Cnt 299 300 301 302 303 304 305 306 307 308 309 311 312 313 314 315 316 317 318 319 320 321 322 323 326 328 337
So, what is in that table that you need to query all 20 million rows instead of just the 1,271 rows? Keep in mind that you've told us absolutely nothing about what is in the tables other than the 3 columns you're joining on and you've posting nothing of your query except the join criteria. You've not even explained what exactly it is that you're looking for other than the very nebulous description of "reference (security) table" and equally nebulous requirement of "The whole idea is to create a data set for each individual users + their access level."
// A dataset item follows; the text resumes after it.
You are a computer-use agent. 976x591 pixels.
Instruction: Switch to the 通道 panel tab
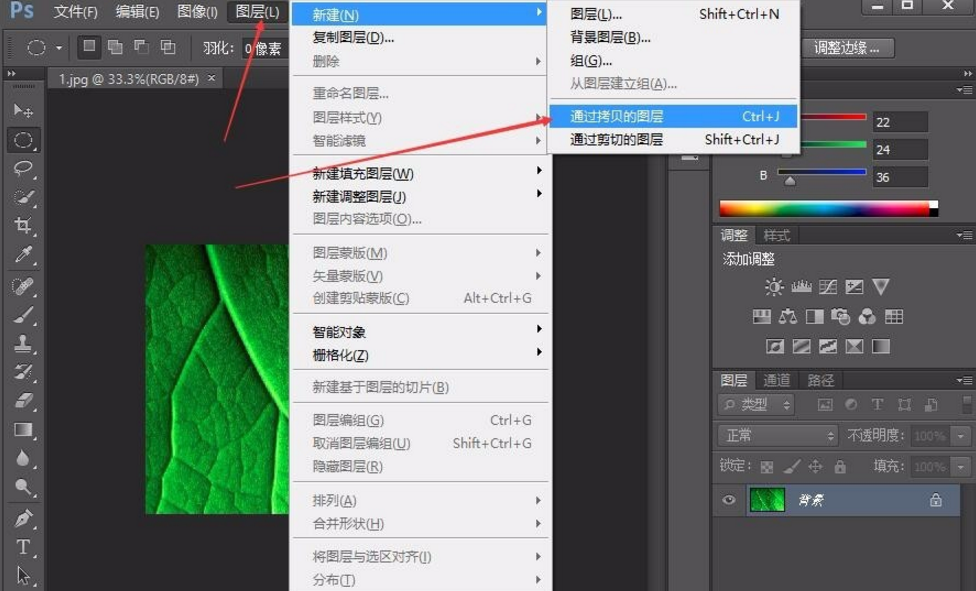pyautogui.click(x=776, y=380)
The code I posted is step 1 and that is to identify the individual users. But, like I said, everything else is a total guess because of how little you've provided. You didn't even provide how long the query I provided took to run. :p
--Jeff Moden
Change is inevitable... Change for the better is not.
April 7, 2022 at 8:19 pm
My apologies, COVID delayed my progress.
Start working slowly.
Regards
RR
April 8, 2022 at 12:44 am
My apologies, COVID delayed my progress.
Start working slowly.
Regards
RR
You came down with COVID? Sorry to hear and glad you're still around. I know I sound like a Grandma but take care of yourself first and get some good sleep.
--Jeff Moden
Change is inevitable... Change for the better is not.